Interference tests show problems; company offers deal to FCC

December 15, 2011 – In the face of continuing criticism from Congress and GPS users over a proposed plan for a nationwide broadband network, LightSquared has offered the Federal Communications Commission (FCC) a deal to relinquish part of its proposed spectrum in exchange for unfettered access to the remaining section.

The deal offer comes as Bloomberg News reports that early testing showed that the LightSquared network would interfere with as much as 75 percent of all GPS receivers in the U.S. That information comes from a draft report by the National Coordination Office for Space-Based Positioning, Navigation, and Timing, which performed the testing at the request of an office within the U.S. Commerce Department.

LightSquared has refuted the claim and asked for an investigation into the leaked information, which it called “part of the multi-million dollar public relations/lobbying campaign being coordinated by GPS manufacturers.”

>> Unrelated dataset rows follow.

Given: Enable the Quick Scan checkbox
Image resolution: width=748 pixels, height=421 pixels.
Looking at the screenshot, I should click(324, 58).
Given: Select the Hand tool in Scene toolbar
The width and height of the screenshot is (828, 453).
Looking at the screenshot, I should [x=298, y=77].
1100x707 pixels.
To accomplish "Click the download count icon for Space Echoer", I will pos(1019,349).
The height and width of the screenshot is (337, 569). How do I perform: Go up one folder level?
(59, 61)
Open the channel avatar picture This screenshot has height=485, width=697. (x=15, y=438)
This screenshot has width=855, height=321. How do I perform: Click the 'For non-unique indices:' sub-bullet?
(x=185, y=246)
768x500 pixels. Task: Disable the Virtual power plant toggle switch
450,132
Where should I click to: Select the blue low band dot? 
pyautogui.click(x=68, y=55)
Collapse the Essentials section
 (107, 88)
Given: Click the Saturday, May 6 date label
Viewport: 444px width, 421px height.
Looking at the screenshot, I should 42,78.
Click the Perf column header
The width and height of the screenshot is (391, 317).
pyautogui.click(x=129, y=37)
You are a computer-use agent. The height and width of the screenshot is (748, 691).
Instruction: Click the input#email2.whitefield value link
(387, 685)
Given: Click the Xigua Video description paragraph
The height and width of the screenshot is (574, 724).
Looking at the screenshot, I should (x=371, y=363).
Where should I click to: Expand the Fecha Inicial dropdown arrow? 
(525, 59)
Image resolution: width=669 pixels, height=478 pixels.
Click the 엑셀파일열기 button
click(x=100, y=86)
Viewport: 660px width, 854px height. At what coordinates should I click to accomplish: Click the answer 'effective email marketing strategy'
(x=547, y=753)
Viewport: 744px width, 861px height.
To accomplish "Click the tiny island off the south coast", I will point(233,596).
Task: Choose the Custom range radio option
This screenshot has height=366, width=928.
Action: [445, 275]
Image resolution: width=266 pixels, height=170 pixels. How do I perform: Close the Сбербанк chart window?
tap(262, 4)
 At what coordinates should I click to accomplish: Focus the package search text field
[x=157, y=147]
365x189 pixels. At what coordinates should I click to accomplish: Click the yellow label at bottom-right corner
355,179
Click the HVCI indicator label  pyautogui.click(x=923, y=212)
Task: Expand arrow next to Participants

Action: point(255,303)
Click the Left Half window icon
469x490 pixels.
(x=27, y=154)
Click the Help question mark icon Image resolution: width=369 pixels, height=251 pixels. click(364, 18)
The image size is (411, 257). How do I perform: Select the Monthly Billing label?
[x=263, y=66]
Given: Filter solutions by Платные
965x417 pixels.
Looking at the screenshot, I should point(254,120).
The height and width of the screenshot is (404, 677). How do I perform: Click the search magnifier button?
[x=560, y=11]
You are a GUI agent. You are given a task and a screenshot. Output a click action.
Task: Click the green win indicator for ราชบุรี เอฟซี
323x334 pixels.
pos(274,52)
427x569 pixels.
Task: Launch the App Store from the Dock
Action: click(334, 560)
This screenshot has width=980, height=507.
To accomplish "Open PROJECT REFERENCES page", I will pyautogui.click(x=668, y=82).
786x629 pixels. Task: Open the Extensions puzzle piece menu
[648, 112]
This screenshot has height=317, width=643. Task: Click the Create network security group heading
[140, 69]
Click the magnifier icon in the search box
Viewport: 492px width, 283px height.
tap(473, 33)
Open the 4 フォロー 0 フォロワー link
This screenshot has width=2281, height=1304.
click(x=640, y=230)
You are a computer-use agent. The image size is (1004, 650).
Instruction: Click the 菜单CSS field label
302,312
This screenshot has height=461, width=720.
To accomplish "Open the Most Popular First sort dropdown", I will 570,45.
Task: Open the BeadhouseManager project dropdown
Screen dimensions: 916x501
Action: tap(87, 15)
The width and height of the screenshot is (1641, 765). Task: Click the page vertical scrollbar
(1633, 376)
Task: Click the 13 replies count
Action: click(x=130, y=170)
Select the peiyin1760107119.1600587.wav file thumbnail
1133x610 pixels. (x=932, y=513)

The LightSquared proposal would create up to 40,000 ground-based transmitters of as much as 1,500 watts each. The frequencies used in the plan are adjacent to those used by GPS units for aviation, emergency services, military, agricultural, and other widespread applications, and fears emerged that interference from the higher-powered LightSquared transmitters would interfere with those public and private uses. EAA is member of the Save Our GPS Coalition, a multi-industry group concerned about interference to current GPS signals.

Members of Congress have also threatened to hold approval of FCC nominees until more information on FCC’s fast-tracking of the LightSquared proposal is available. At the same time, last week the Security and Exchange Commission sent a Wells Notice to Harbinger Capital Partners, a major investor in the LightSquared plan. The SEC typically sends a Wells Notice when it is considering an enforcement action against an individual or company.

“The LightSquared issue involves some pretty complicated science surrounding frequency spectrum management and the influence of billions of dollars of potential future revenue for LightSquared and its investors, pitted against billions of dollars already invested in GPS technology for which there is no alternative,”  said Doug Macnair, EAA’s vice president of government relations. “The simple reason EAA is involved is that GPS has become an essential part of aviation safety and a cornerstone of FAA’s NextGen system that will reshape air traffic systems. We simply cannot afford to have that safety compromised.”